Chris Vermeulen (02:46)
Yeah, yeah, no kidding.
Craig Hemke (03:01)
things are moving where you want to be positioned in early August. What's the best asset now?
Chris Vermeulen (03:06)
Yeah, well, we're at a really critical turning point. The market is teetering and trying to figure out if it is about to start a bigger correction and sell off or if it's going to muscle its way up and have a push in a run higher. The markets are pretty weak right now. Believe it or not, even though the S &P 500 NASDAQ are near all time highs, if we take a look at my strategy here, this color coded chart of the daily chart of S &P 500, we actually have a trend change. We actually closed out our long positions in stocks this week.
And the market, even though it's near all time highs, is actually showing a lot of weakness that it wants to sell off. We had the same type of signal right over here earlier this year before we had the tariff crash. And so the market's trying to figure out what it's doing. And right now, the Magnificent Seven are muscling their way higher and they're dragging these indices up, even though almost everything else under the hood is actually very weak for the stock market. And that's why we have this trend reversal. This is what I call a camouflage move. The market's moving higher, even though it's not very strong.
and the odds at this point still are pointing to lower pricing, but we could kick over, you know, in a session or two, this could kick back into an uptrend and might get momentum and start another big leg.
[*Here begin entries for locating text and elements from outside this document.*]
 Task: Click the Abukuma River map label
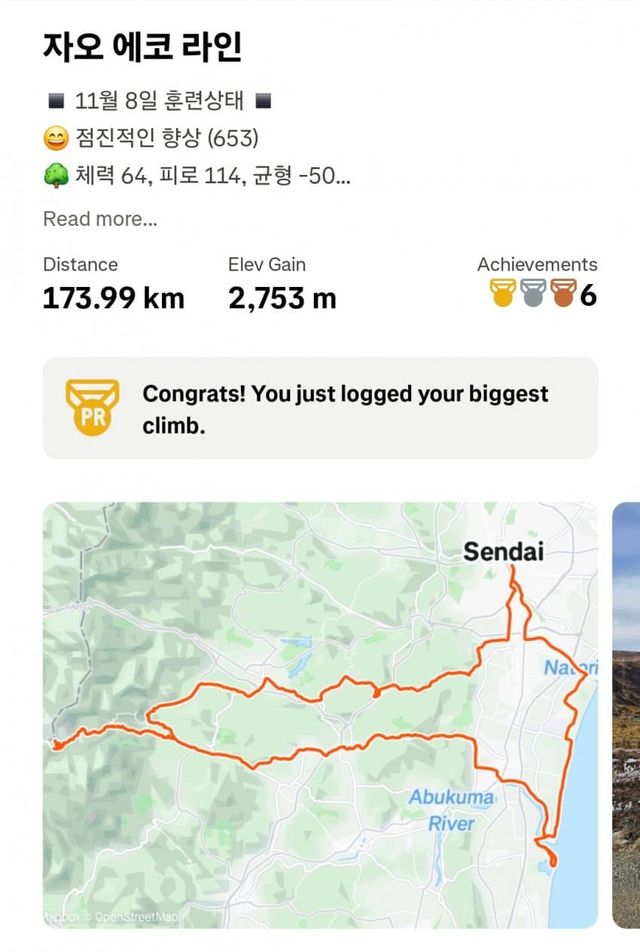[452, 810]
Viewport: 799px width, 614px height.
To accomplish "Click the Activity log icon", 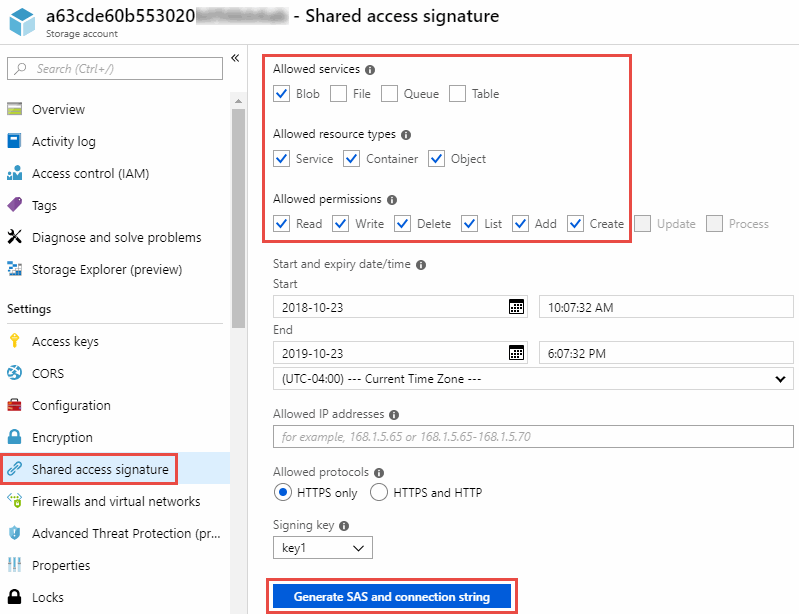I will coord(15,141).
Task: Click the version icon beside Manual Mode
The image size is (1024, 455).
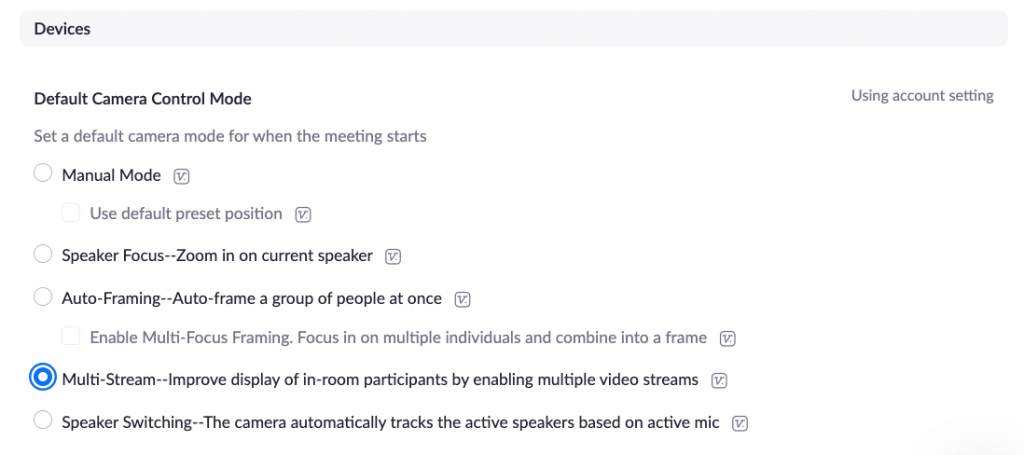Action: (x=182, y=176)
So that's where we're at, where we're at as a nimble trader, we have to like sometimes step out, let things recalibrate a bit. And if we have to step back in, we'll get back in and we'll ride it higher. A good, interesting chart here that I wanna bring up is this chart of...
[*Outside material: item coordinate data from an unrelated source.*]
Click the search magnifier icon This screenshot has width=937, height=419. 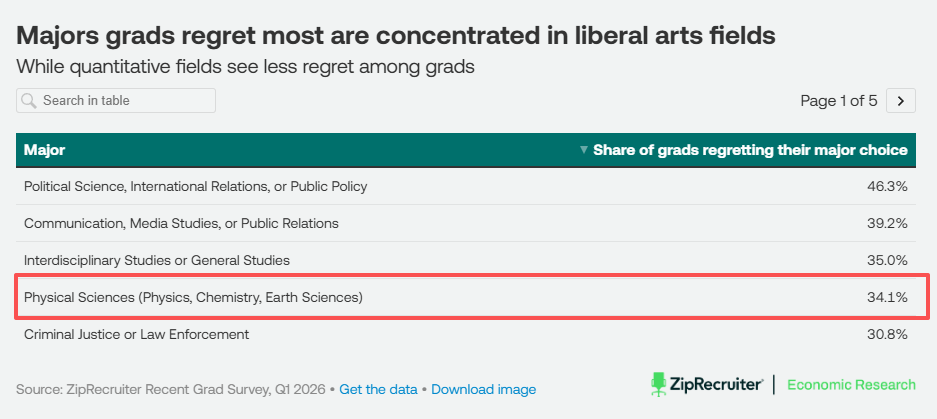pos(29,100)
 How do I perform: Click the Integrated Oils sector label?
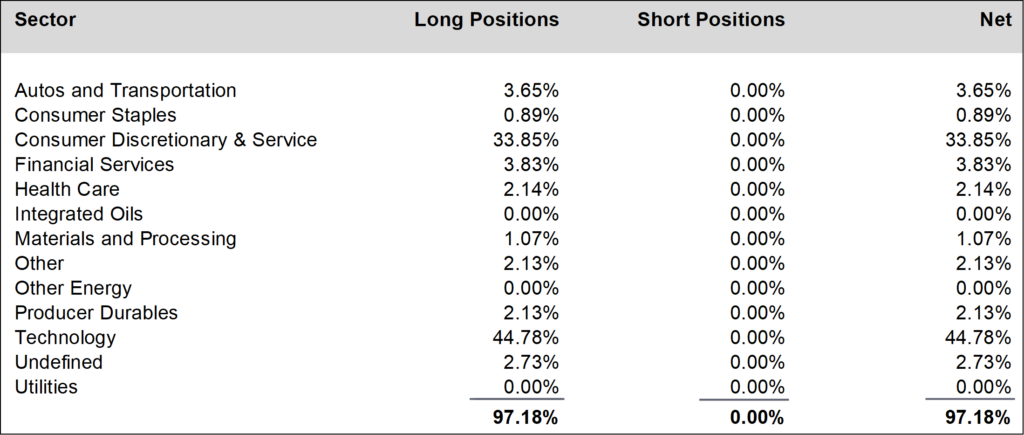point(78,214)
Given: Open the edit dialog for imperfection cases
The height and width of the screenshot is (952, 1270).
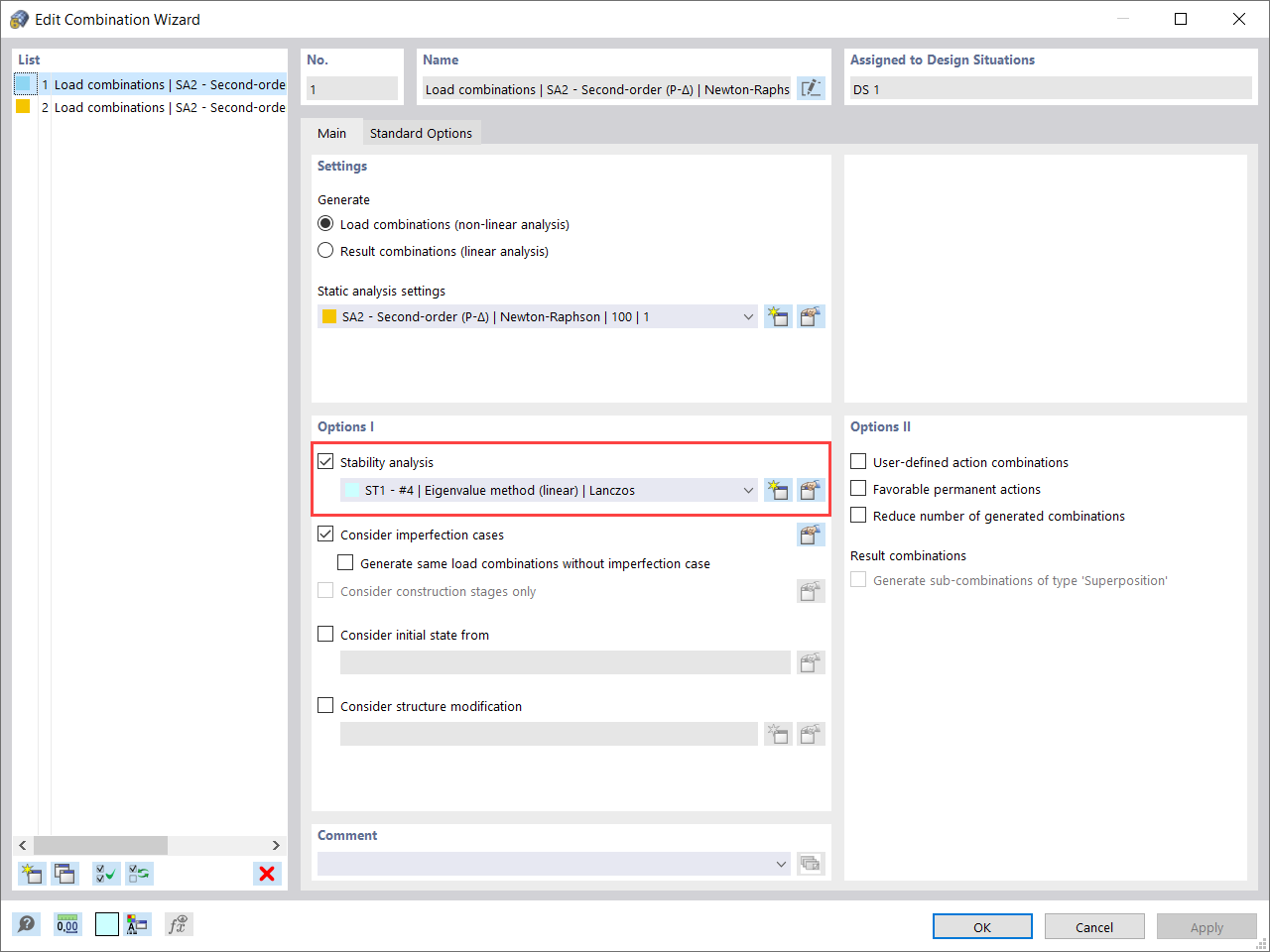Looking at the screenshot, I should 811,535.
what the NASDAQ did, the NASDAQ 100 did last year and this year. The top chart is right now, the S &P file, or sorry, the NASDAQ, the QQQ. This is the September, or sorry, the April lows. And the bottom chart is 2024. This is last year. We had a low in September, sorry, April. I don't know why I'm dyslexic today. And then we had this very similar type of sharp breakdown and the technicals changed and we had a cell signal as well.
Craig Hemke(04:38)
Hmm. Goodness. That's crazy.
Chris Vermeulen (05:01)
It is like, it's like mirroring itself. And so last year we saw 15 % correction. It came back down into those April lows. ⁓ You know, so it is potentially if, you know, sometimes the market rhymes and repeats itself. We could see a 15 to 25 % correction if the Magnificent Seven don't keep dragging things up because the April lows are actually a lot lower than 15 % correction. Like last year, it's going to be like a 20 plus percent correction. So.
That's the scenario we're at. Like we're on the cusp of another buy signal to go long and ride the magnificent trend or we are about to watch a precipitous waterfall and watch a lot of people really suffer through here. And all of that actually, Craig, if we take it one notch further, you and I talked about this last time. If we compare it to 2007 stock market and gold top, check this out. So this is what's really, really interesting.
The left chart here is the S &P 500 from 2007. The S &P 500 put in a high and then it put in a nominal new high. went up just a bit higher. Gold had been screaming up to all time highs and that's the yellow line. Where we are right now with the S &P 500, this is today's price action. The stock market put in a high. We had the big sell off just like we saw over here in 2007 and then it rebounded to a new high.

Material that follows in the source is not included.